Camp v. Home Depot U.S.A., Inc. is the first published California decision to directly criticize rounding. Relying on language from Donohue and Troester, Camp noted that efficiencies previously claimed for rounding time no longer apply in most instances since employers can record time to the exact minute. Remarkably, the Camp panel explicitly invited the California Supreme Court to take on the issue and provide guidance on the propriety of time rounding in view of language from its opinions noting technological advances that now exist which help employers to track time more precisely.

Following the reasoning of Camp, one federal court has already ruled Oregon law does not authorize rounding. Eisele v. Home Depot U.S.A., Inc., 2022 U.S. Dist. LEXIS 216588 (D. Or. Nov. 29, 2022).

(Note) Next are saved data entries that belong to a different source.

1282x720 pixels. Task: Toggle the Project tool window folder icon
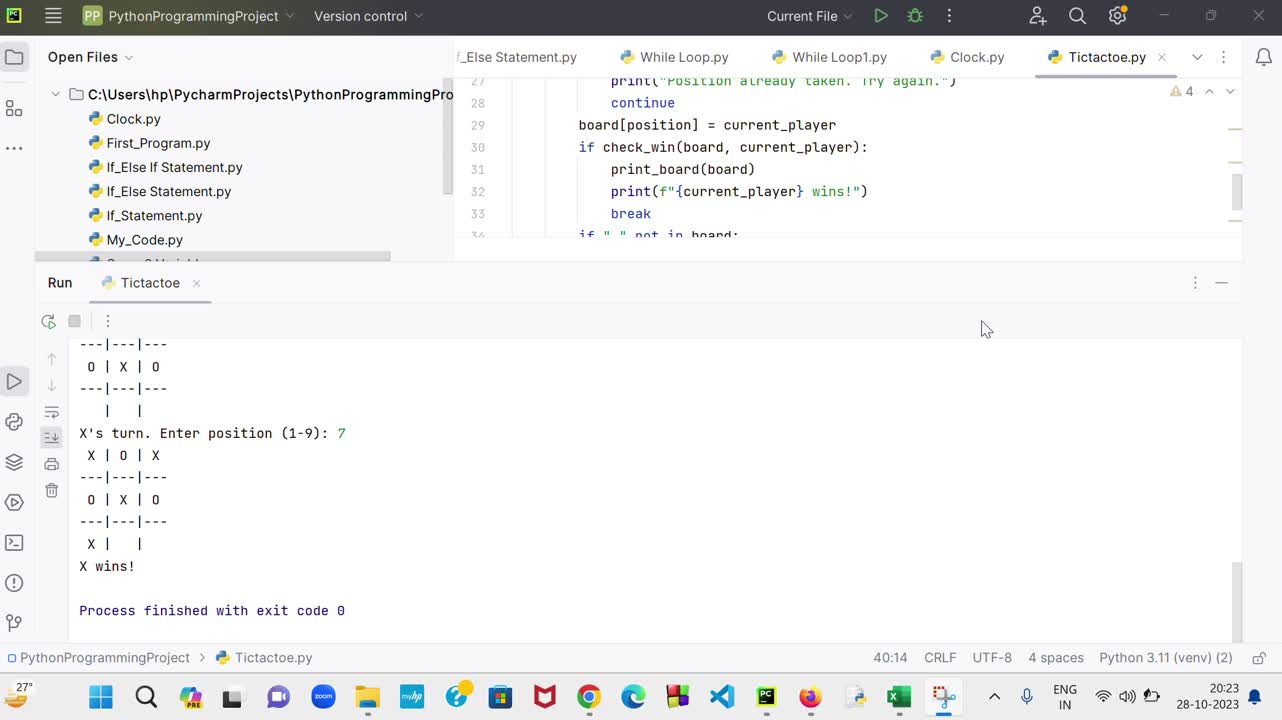(x=14, y=57)
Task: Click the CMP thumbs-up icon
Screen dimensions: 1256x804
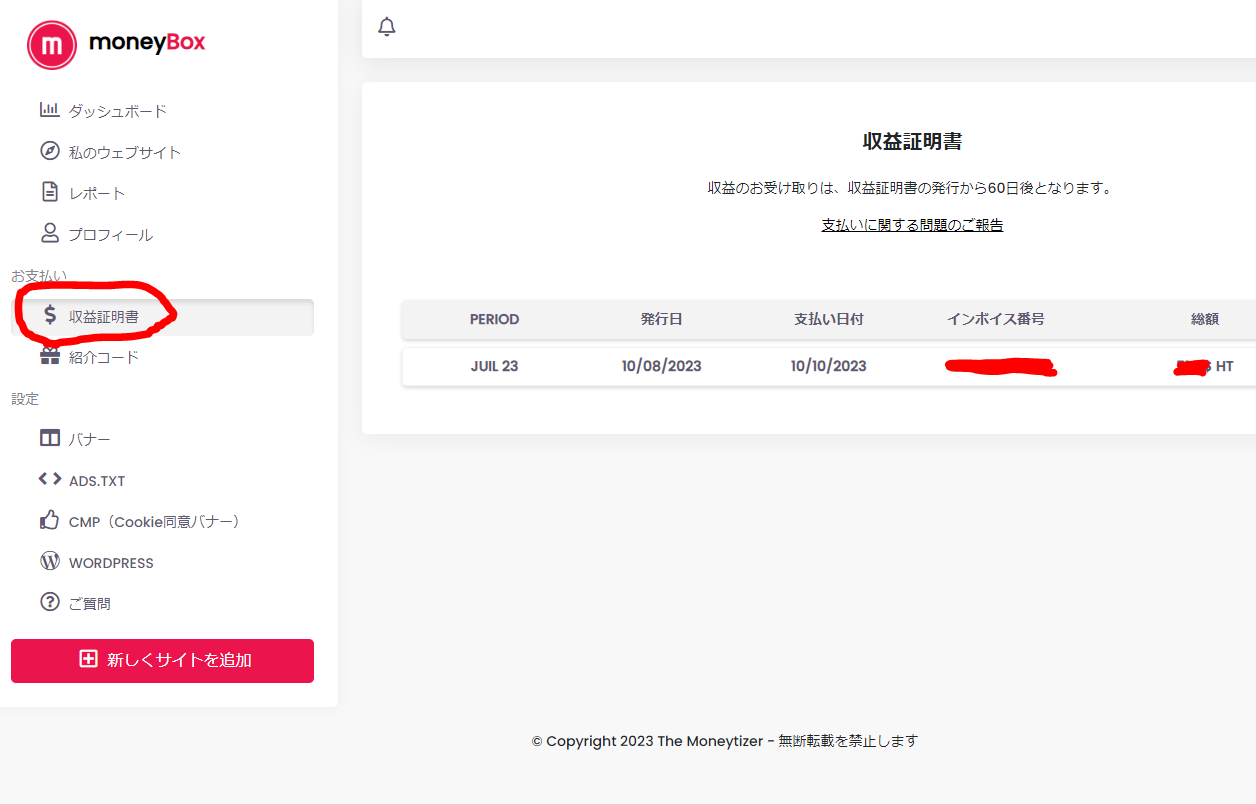Action: (x=49, y=520)
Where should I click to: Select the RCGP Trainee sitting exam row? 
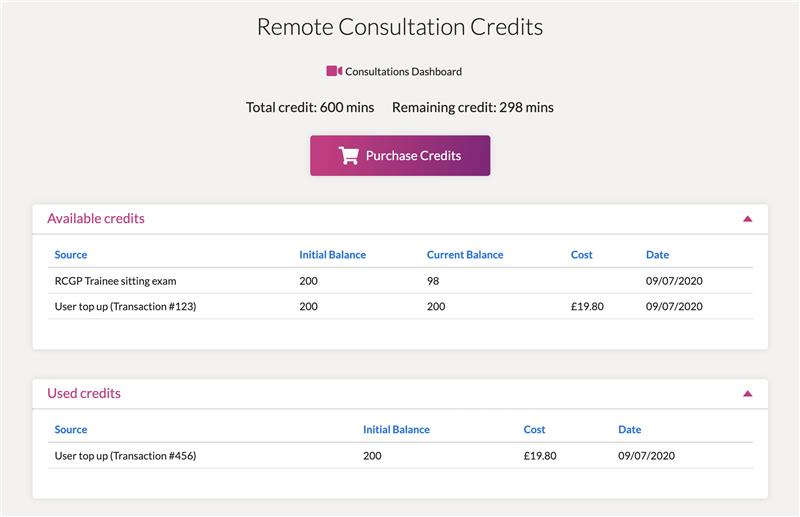400,281
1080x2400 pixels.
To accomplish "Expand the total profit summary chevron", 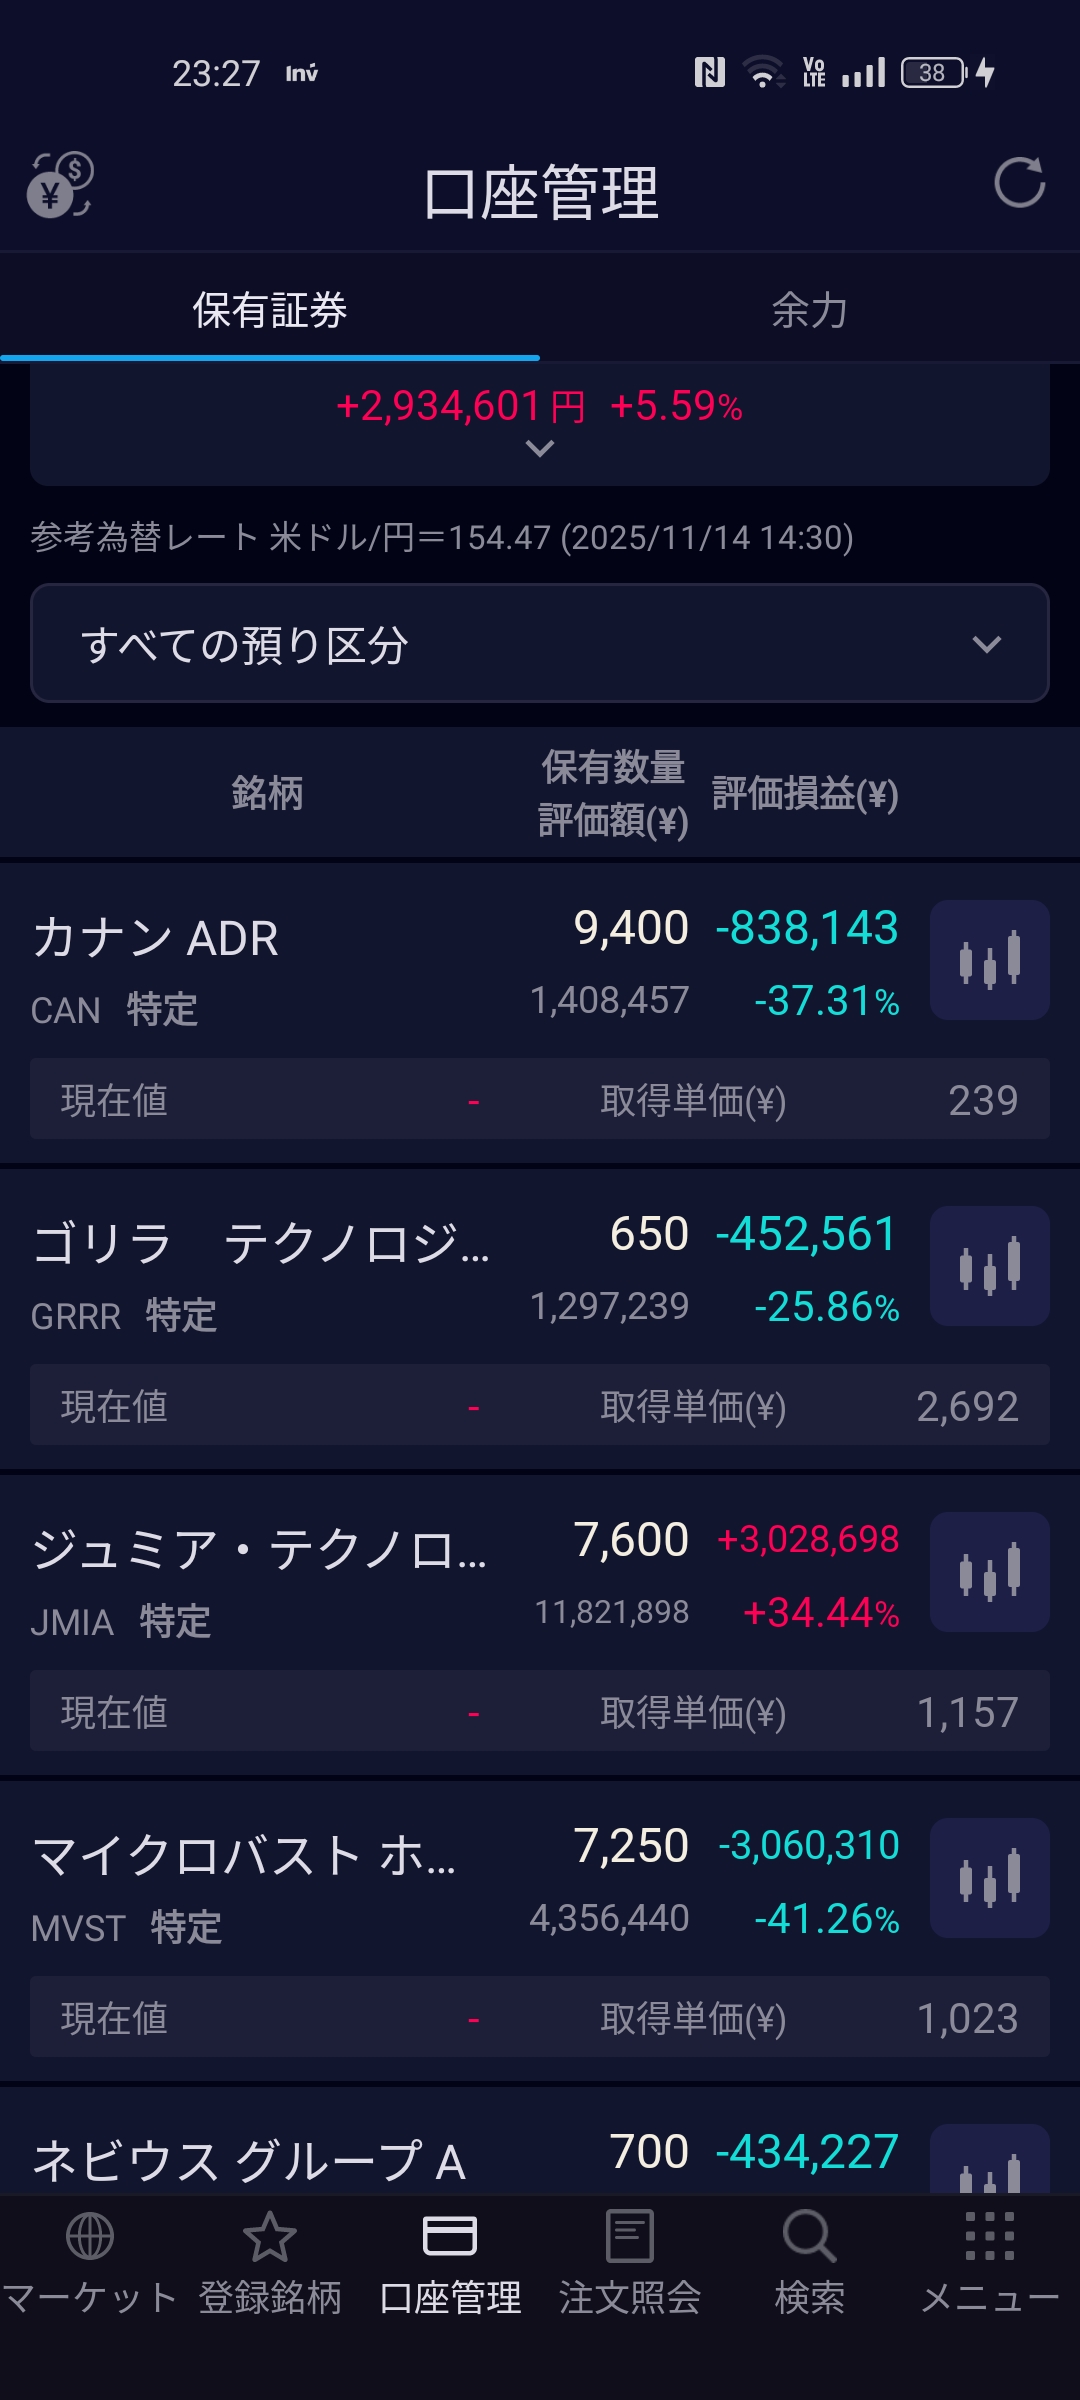I will 540,449.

Beyond technological advances, one critical difference between the FLSA and California labor law demonstrates the inconsistency of permitting employers to round time rather than paying for all employee time on the clock. The FLSA is an "averaging" scheme. California law expressly is not. Under the FLSA, an employer meets its obligation to pay minimum wage if hours averaged over the course of the pay period total at least the applicable minimum wage. What this means is that an employee earning an hourly rate over minimum wage may work hours - called "gap time" - that go unpaid provided the averaged total meets or exceeds minimum wage. Not so in California, which requires employers to pay at least minimum wage for all hours worked with no averaging permitted. Gonzalez v. Downtown LA Motors, LP, 215 Cal.App.4th 36 (2013).

Following Troester, Dononhue, and now Camp, the next step is for the California Supreme Court to expressly denounce rounding. Technological timekeeping advances, established differences between California law and the FLSA, and California's public policy protecting employees' wages, hours, and working conditions warrant it.

In so doing, the court can declare that the Donohue rule that time records showing meal period violations raise a rebuttable presumption of liability also applies to bind employers to time records by raising a rebuttable presumption that all recorded time on the clock is compensable work time. Such a ruling would establish an obverse, analogous presumption for time on the clock to that announced in Brinker regarding time off the clock. California law requires employers to maintain reliable records to ensure the accurate payment of wages, and for enforcement of workplace violations, payroll taxes, workers compensation premiums, and more. There is no reason employees should not also be able to rely on the record of their actual daily time as correctly reflecting the amount of wages they have earned and are due.

If employers who rounded meal period entries were taken by surprise once Donohue outlawed the practice, those who continue to round time or maintain so-called grace periods may wish to rethink these practices in view of the inevitable change coming.